Task directions: Copy the lines of data below exactly as they appear, beginning with the line that contains "payment (691, 973)" and continuing through the line that contains "than (755, 584)".

Lines of data
□ □ □ □ □
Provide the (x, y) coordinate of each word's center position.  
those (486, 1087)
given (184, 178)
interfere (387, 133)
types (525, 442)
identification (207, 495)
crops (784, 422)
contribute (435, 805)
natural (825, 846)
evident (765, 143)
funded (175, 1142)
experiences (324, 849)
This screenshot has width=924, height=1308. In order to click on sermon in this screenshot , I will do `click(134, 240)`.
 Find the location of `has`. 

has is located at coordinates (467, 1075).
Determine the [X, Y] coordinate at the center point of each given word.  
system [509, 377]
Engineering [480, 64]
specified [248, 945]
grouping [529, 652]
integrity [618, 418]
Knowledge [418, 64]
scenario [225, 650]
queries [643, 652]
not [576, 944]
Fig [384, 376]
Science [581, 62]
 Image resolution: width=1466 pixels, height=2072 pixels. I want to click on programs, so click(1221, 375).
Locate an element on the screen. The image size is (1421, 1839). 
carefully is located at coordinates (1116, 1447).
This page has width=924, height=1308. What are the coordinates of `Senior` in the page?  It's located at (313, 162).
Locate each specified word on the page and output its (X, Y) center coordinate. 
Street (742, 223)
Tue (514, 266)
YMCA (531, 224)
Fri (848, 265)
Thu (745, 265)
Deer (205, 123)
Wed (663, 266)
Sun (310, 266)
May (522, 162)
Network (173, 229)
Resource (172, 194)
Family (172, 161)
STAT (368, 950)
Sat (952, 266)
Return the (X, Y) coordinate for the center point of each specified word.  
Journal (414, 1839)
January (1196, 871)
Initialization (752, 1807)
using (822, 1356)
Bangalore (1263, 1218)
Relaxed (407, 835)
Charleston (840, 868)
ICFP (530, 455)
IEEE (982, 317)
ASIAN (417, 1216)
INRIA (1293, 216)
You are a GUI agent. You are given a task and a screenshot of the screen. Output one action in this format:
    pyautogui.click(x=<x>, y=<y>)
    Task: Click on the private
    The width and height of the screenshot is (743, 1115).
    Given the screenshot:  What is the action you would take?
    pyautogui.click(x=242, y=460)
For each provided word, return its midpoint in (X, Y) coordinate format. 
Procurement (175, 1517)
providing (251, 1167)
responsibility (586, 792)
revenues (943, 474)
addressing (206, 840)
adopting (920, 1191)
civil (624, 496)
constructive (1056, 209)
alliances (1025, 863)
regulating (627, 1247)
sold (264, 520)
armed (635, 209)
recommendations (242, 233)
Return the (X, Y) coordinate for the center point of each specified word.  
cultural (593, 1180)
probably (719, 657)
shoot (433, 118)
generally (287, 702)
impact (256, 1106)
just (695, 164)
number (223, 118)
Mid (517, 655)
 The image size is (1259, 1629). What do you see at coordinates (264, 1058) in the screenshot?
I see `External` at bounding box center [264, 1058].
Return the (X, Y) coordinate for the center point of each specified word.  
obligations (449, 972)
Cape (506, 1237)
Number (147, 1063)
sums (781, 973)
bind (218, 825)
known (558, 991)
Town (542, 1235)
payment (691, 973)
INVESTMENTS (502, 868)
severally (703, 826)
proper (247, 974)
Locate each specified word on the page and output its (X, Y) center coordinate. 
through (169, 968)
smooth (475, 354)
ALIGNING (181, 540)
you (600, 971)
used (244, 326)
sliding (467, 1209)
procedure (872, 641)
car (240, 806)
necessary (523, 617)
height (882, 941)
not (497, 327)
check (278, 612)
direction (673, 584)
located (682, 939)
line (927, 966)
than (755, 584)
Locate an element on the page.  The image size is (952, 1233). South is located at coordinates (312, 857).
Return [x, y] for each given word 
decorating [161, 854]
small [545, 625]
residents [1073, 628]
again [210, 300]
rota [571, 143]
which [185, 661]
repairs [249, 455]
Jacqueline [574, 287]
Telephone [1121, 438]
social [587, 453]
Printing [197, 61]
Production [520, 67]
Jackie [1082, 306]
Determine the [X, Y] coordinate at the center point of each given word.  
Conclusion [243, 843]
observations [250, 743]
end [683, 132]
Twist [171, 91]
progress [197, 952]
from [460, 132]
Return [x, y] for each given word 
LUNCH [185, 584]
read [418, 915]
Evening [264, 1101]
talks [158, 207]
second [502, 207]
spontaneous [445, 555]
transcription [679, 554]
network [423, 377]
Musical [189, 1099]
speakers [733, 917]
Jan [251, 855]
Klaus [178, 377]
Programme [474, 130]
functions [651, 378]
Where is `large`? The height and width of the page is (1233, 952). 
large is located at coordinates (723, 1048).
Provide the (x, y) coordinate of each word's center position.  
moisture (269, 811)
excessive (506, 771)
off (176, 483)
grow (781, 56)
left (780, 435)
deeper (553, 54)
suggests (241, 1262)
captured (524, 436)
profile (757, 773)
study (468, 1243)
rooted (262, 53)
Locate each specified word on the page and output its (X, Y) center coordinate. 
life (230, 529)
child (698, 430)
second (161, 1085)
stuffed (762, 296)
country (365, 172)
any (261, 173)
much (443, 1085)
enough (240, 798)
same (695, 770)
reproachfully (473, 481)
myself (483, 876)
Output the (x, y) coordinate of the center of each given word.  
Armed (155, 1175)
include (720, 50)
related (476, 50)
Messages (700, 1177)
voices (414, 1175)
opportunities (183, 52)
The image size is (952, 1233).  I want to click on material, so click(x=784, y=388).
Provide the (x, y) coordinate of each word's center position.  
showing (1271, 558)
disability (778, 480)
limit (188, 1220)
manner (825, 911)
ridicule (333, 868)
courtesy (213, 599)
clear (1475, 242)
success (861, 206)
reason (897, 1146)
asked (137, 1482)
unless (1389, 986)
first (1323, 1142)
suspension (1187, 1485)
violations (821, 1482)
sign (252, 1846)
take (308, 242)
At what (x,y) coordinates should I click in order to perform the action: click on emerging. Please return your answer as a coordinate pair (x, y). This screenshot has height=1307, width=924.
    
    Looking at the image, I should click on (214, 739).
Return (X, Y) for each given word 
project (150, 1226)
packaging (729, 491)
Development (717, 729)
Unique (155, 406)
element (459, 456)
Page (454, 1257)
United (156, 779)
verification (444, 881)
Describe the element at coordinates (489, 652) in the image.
□ □ □ □ □
Result:
payment (691, 973)
INVESTMENTS (502, 868)
severally (703, 826)
proper (247, 974)
Locate each specified word on the page and output its (X, Y) center coordinate. 
through (169, 968)
smooth (475, 354)
ALIGNING (181, 540)
you (600, 971)
used (244, 326)
sliding (467, 1209)
procedure (872, 641)
car (240, 806)
necessary (523, 617)
height (882, 941)
not (497, 327)
check (278, 612)
direction (673, 584)
located (682, 939)
line (927, 966)
than (755, 584)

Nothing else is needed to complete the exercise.